**WHAT YOU ARE ASKED TO DO**
Copy out the data from the line containing "The width and" to its last line, exactly. No pictures.

********************

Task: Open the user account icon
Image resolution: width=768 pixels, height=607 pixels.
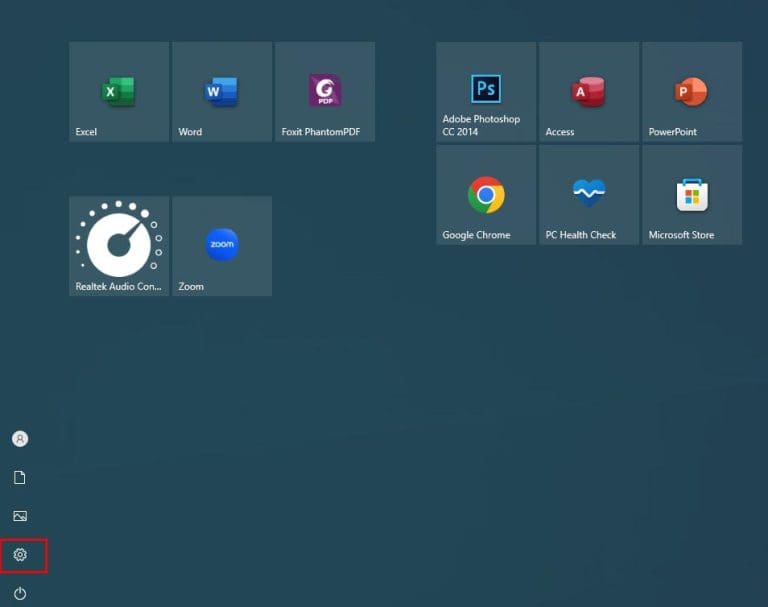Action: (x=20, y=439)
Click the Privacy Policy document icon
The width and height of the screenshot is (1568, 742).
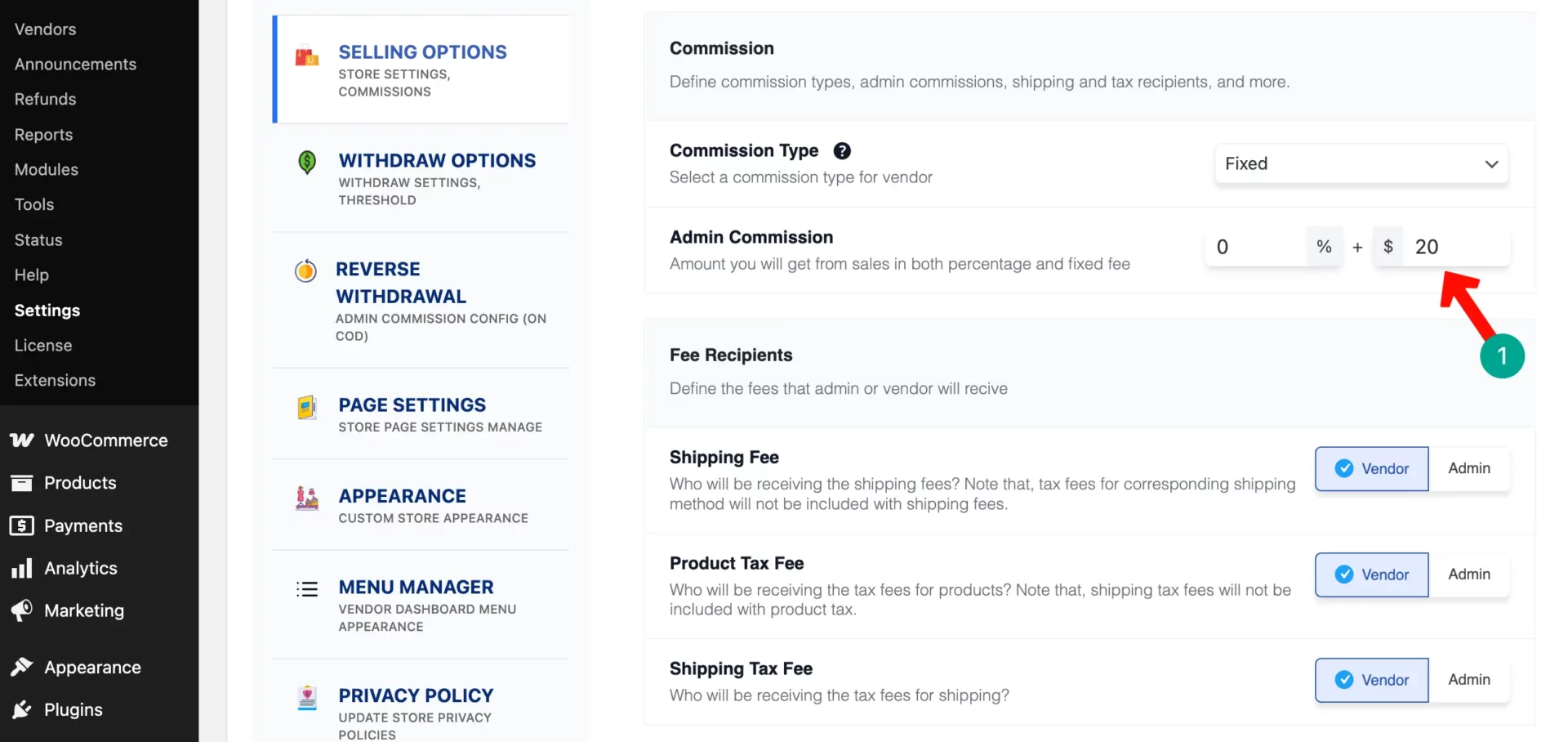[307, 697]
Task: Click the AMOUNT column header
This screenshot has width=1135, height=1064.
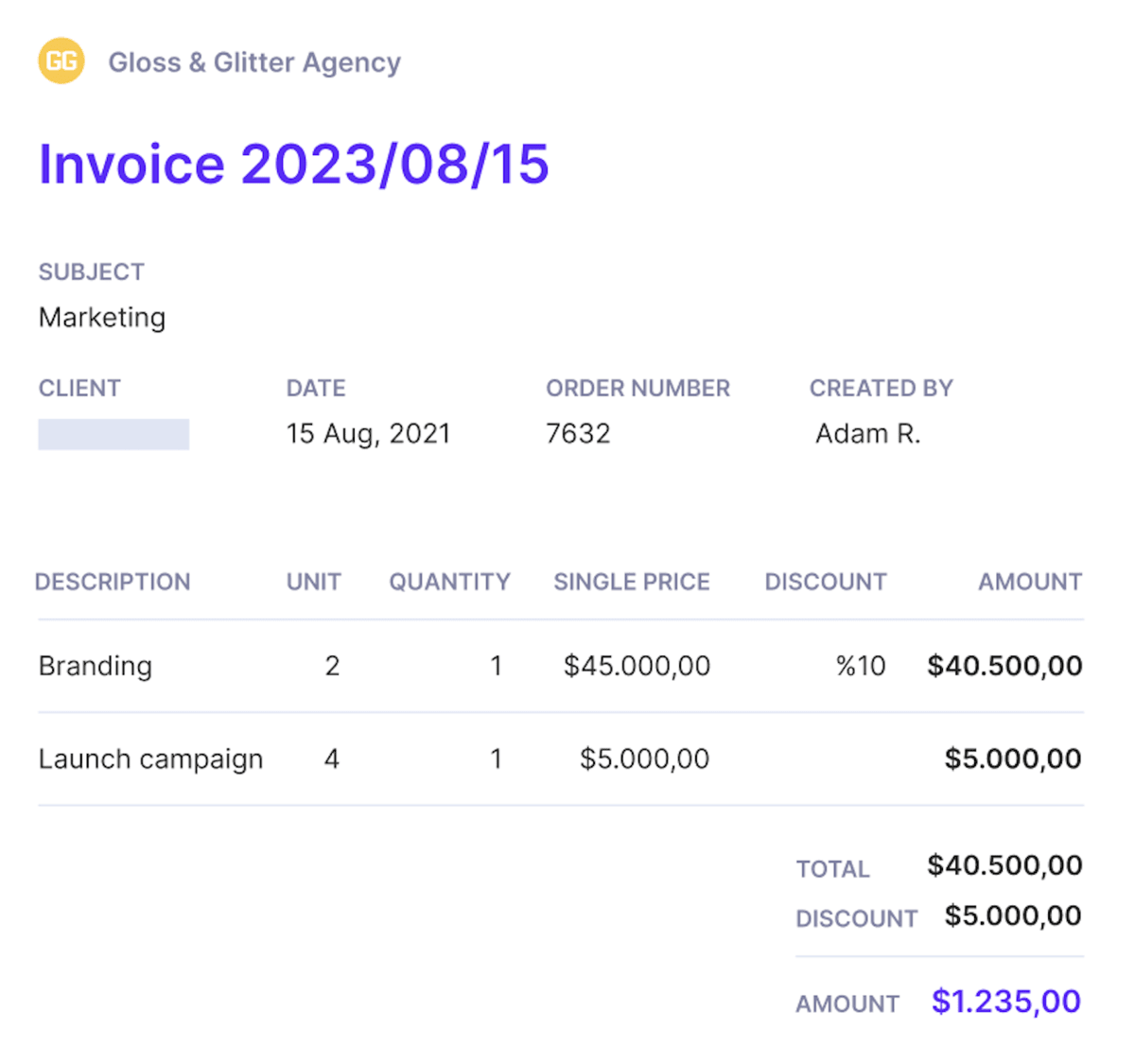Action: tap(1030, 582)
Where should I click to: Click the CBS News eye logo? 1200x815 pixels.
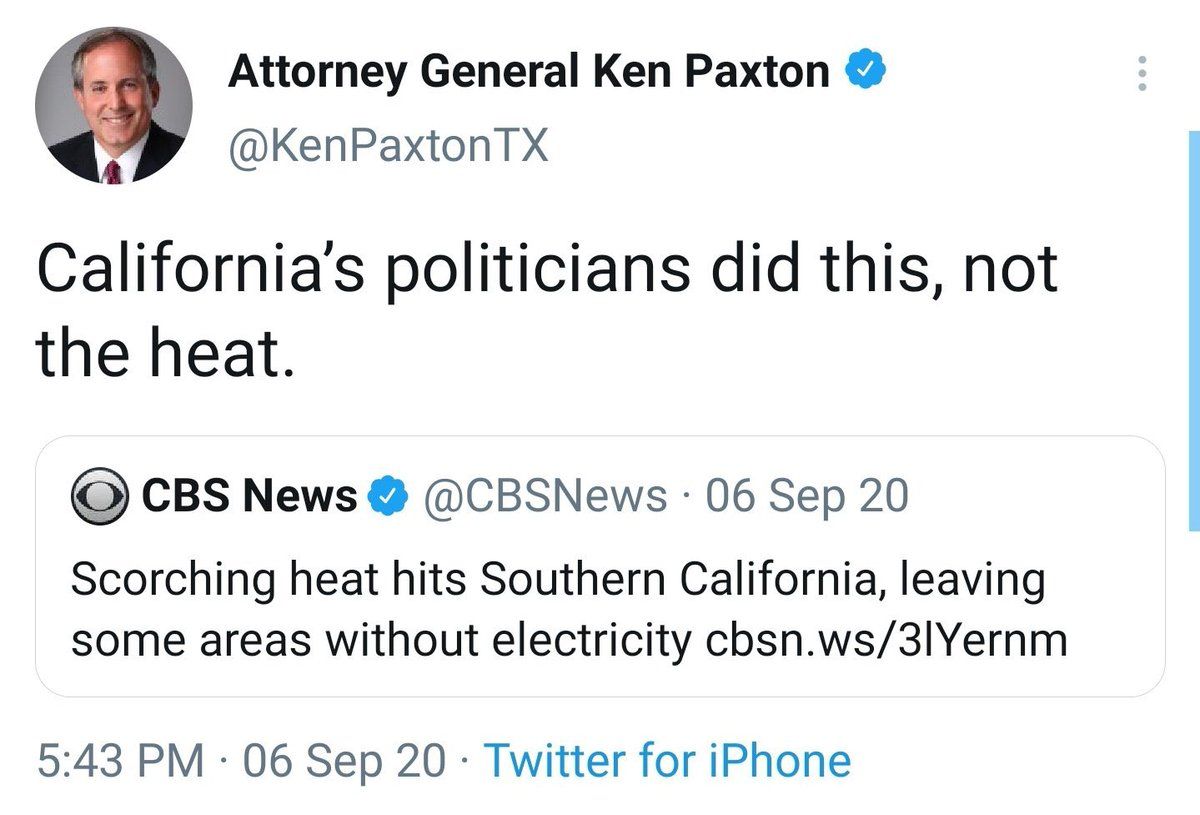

********************

**RESULT FOR THIS EXERCISE**
The width and height of the screenshot is (1568, 742).
[307, 697]
Task: Click the AMOUNT column header
This screenshot has width=1135, height=1064.
Action: tap(1030, 582)
Where should I click to: Click the CBS News eye logo? 1200x815 pixels.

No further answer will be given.